Personal information
- Full name: Lea-Marie Maureen Tahuhu
- Born: 23 September 1990 (age 35) Christchurch, New Zealand
- Batting: Right-handed
- Bowling: Right-arm medium fast
- Role: Bowler
- Relations: Amy Satterthwaite (wife)

International information
- National side: New Zealand (2011–present);
- ODI debut (cap 122): 14 June 2011 v Australia
- Last ODI: 29 October 2024 v India
- ODI shirt no.: 6
- T20I debut (cap 34): 25 June 2011 v India
- Last T20I: 20 October 2024 v South Africa
- T20I shirt no.: 6

Domestic team information
- 2008/09–present: Canterbury
- 2015/16: Australian Capital Territory
- 2016: Surrey Stars
- 2016/17–2020/21: Melbourne Renegades
- 2017: Surrey
- 2017: Lancashire Thunder
- 2018: Trailblazers
- 2019: Supernovas
- 2022: Manchester Originals
- 2022/23: Sydney Thunder

Career statistics
| Competition | WODI | WT20I |
| Matches | 103 | 98 |
| Runs scored | 422 | 245 |
| Batting average | 9.81 | 11.13 |
| 100s/50s | 0/0 | 0/0 |
| Top score | 26 | 27 |
| Balls bowled | 4,628 | 1,773 |
| Wickets | 125 | 95 |
| Bowling average | 28.02 | 19.97 |
| 5 wickets in innings | 1 | 0 |
| 10 wickets in match | 0 | 0 |
| Best bowling | 5/37 | 4/6 |
| Catches/stumpings | 27/– | 19/– |

Medal record
Women's cricket
Representing New Zealand
ICC T20 World Cup
| Winner | 2024 UAE |  |
Commonwealth Games
| Bronze medal – third place | 2022 Birmingham |  |
- Source: ESPNcricinfo, 29 October 2024

= Lea Tahuhu =

New Zealand cricketer

Lea-Marie Maureen Tahuhu (born 23 September 1990) is a New Zealand cricketer who plays as a right-arm fast bowler. She made her international debut for the New Zealand women's cricket team in June 2011.

==Career==
In December 2017, she was named as one of the players in the ICC Women's T20I Team of the Year.
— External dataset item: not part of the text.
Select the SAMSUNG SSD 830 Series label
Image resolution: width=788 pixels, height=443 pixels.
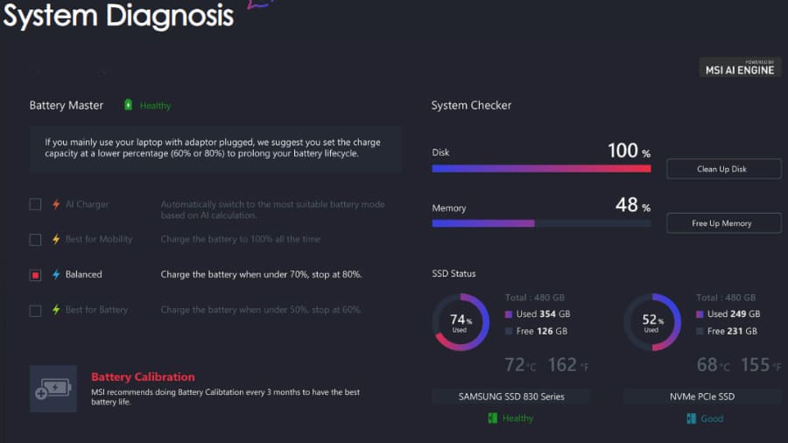tap(511, 397)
In August 2018, she was awarded a central contract by New Zealand Cricket, following the tours of Ireland and England in the previous months. In October 2018, she was named in New Zealand's squad for the 2018 ICC Women's World Twenty20 tournament in the West Indies. Ahead of the tournament, she was named as one of the players to watch.

In November 2018, she was named in the Melbourne Renegades' squad for the 2018–19 Women's Big Bash League season. In January 2020, she was named in New Zealand's squad for the 2020 ICC Women's T20 World Cup in Australia. In August 2021, she was named in New Zealand's squad for the limited overs series against England which also marked her comeback return to the national side after 18 months since being diagnosed with a mole on her left foot. On 21 September 2021, in the third match against England, Tahuhu took her first five-wicket haul in WODI cricket.

In February 2022, she was named in New Zealand's team for the 2022 Women's Cricket World Cup in New Zealand. In July 2022, Tahuhu was added to New Zealand's team for the cricket tournament at the 2022 Commonwealth Games in Birmingham, England.

In September 2024 she was named in the New Zealand squad for the 2024 ICC Women's T20 World Cup. Her personal tournament highlight was taking 3/15 from four overs in the group stage win over India.

Tahuhu was named in the New Zealand squad for their ODI tour to India in October 2024.

In March 2026, she announced her retirement from ODI cricket.

==Personal life==
Tahuhu is of Ngāi Tahu descent. She attended Aranui High School, and won the Peter Hooton Memorial Scholarship in 2008. She is married to fellow international cricketer Amy Satterthwaite. On 13 January 2020, Satterthwaite gave birth to a child and took an extended paid maternity leave.